[What you should do]: Which lines of the records contain the word "options"? Show each of them.

Collected data
-*-*-

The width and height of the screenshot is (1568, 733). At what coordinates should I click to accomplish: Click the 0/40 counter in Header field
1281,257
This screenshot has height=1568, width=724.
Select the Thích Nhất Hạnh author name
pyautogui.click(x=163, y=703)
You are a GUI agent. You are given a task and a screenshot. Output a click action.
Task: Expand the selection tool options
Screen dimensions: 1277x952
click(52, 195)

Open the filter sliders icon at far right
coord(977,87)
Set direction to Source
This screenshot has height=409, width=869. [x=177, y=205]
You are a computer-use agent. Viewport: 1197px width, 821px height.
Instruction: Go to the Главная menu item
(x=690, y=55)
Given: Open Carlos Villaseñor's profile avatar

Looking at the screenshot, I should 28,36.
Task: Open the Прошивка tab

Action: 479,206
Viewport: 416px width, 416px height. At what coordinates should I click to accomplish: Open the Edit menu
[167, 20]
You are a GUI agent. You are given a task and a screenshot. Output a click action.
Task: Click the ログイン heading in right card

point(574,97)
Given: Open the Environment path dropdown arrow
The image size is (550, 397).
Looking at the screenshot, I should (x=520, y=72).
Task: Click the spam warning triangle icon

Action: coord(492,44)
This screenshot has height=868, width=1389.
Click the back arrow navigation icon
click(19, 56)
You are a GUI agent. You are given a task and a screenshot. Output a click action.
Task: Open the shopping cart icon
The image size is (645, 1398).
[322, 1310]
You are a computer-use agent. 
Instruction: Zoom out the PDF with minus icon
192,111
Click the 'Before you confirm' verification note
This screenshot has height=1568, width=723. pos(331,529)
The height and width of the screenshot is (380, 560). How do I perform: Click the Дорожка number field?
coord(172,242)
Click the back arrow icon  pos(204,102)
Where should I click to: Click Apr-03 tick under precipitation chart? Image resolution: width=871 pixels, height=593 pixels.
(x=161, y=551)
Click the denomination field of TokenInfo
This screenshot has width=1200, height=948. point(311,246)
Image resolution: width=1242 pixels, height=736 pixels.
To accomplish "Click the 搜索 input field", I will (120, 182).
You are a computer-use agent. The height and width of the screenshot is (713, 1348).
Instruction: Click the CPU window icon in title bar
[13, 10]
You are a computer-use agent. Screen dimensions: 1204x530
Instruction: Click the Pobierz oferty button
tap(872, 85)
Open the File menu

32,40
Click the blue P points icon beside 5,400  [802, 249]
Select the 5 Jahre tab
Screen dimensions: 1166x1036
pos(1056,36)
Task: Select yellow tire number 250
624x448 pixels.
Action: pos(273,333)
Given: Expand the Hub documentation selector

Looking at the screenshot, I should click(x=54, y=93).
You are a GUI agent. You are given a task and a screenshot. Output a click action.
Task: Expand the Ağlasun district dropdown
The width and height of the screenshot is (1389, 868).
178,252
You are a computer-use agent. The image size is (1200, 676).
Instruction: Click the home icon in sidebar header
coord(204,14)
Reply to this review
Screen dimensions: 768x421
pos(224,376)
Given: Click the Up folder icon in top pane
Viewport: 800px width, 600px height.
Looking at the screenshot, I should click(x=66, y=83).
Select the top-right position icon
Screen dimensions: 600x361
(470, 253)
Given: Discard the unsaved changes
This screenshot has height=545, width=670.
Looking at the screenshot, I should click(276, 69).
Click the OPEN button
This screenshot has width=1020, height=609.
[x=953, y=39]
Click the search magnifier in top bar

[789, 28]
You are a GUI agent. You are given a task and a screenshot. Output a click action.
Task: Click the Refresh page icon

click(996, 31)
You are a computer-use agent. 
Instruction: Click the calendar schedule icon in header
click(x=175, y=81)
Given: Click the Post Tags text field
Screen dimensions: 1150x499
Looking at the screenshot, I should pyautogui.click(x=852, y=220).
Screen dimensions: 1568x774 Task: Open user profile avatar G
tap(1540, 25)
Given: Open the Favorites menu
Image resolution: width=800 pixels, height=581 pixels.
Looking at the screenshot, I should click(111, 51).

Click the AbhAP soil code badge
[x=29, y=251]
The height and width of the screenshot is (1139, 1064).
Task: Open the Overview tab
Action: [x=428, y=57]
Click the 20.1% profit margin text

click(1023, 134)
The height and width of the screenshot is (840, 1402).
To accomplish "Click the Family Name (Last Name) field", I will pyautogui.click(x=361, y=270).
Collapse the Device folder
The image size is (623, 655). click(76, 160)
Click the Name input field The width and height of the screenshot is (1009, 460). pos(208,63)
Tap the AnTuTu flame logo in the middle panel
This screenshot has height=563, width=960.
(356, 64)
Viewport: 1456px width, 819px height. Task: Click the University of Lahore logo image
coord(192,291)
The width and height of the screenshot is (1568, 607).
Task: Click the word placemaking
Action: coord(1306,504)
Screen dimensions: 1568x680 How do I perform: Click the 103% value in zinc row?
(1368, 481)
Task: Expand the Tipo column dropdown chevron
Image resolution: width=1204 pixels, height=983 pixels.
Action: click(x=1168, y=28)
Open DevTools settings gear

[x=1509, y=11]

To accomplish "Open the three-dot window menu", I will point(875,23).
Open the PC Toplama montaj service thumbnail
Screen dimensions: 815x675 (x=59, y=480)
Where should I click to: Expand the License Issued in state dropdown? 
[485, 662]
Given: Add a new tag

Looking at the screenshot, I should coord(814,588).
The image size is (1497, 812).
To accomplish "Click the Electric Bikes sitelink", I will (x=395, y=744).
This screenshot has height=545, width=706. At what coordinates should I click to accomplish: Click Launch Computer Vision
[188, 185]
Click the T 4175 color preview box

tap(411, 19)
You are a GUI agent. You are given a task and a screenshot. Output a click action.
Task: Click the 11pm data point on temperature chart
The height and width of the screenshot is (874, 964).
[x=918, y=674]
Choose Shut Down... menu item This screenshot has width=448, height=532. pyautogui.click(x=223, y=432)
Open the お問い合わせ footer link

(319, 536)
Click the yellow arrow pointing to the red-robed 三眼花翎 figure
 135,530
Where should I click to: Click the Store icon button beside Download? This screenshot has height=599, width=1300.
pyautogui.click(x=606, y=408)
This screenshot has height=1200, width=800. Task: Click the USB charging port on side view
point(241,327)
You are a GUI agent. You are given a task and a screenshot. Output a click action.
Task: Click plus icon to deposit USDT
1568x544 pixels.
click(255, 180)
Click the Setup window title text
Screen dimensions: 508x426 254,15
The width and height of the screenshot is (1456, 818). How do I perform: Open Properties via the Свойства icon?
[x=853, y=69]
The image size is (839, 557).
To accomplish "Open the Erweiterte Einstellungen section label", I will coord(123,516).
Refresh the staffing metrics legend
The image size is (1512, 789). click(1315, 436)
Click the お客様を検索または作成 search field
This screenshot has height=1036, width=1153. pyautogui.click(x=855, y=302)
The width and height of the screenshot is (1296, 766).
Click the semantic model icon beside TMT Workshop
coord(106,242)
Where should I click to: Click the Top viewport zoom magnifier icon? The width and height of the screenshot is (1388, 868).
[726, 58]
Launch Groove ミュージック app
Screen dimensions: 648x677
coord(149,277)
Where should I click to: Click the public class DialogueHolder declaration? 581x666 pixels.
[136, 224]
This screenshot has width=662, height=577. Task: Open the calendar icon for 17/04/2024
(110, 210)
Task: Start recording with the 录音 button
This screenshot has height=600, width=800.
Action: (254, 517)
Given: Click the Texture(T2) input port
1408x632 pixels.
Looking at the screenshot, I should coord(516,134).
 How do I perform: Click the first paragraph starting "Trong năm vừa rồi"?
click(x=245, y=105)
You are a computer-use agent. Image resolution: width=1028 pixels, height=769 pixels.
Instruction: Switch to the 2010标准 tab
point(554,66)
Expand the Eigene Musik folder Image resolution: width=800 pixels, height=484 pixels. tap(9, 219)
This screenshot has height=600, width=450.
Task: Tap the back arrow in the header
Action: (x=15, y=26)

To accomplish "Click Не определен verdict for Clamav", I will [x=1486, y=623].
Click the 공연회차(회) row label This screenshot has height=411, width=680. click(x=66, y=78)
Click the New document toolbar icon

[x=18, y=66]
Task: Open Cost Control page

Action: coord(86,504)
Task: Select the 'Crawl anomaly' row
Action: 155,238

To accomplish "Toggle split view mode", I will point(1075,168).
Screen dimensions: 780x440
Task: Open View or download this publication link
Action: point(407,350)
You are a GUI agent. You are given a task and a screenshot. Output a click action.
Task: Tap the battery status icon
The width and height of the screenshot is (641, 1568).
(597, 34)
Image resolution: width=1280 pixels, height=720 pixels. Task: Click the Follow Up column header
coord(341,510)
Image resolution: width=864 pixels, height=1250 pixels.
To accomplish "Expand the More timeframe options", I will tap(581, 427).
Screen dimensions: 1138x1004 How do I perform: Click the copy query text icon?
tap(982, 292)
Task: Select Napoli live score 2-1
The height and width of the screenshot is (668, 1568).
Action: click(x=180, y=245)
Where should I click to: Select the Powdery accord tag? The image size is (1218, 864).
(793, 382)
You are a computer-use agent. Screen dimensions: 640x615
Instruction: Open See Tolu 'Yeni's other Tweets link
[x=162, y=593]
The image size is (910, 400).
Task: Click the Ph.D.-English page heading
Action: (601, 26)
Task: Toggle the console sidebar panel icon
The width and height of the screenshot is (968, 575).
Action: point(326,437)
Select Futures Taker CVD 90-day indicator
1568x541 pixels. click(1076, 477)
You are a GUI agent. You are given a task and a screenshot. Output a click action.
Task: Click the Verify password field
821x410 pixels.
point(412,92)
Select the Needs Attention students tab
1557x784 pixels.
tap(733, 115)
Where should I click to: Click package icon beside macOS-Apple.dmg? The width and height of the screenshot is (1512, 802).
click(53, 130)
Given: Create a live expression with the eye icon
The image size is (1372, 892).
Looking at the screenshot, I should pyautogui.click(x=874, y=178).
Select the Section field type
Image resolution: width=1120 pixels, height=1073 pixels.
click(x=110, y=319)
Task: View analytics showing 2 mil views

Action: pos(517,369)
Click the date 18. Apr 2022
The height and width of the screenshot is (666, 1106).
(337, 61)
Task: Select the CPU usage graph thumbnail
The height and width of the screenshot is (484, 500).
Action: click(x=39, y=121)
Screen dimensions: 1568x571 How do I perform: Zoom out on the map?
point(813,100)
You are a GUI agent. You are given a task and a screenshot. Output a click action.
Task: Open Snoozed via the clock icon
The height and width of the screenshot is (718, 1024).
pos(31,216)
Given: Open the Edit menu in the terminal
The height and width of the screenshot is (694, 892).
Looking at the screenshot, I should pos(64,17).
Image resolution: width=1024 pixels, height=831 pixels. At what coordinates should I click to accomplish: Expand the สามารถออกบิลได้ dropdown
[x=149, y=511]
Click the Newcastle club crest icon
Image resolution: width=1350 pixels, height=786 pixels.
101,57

-*-*-

[Solution to this exercise]:
Task: Expand the selection tool options
To accomplish "Expand the More timeframe options", I will tap(581, 427).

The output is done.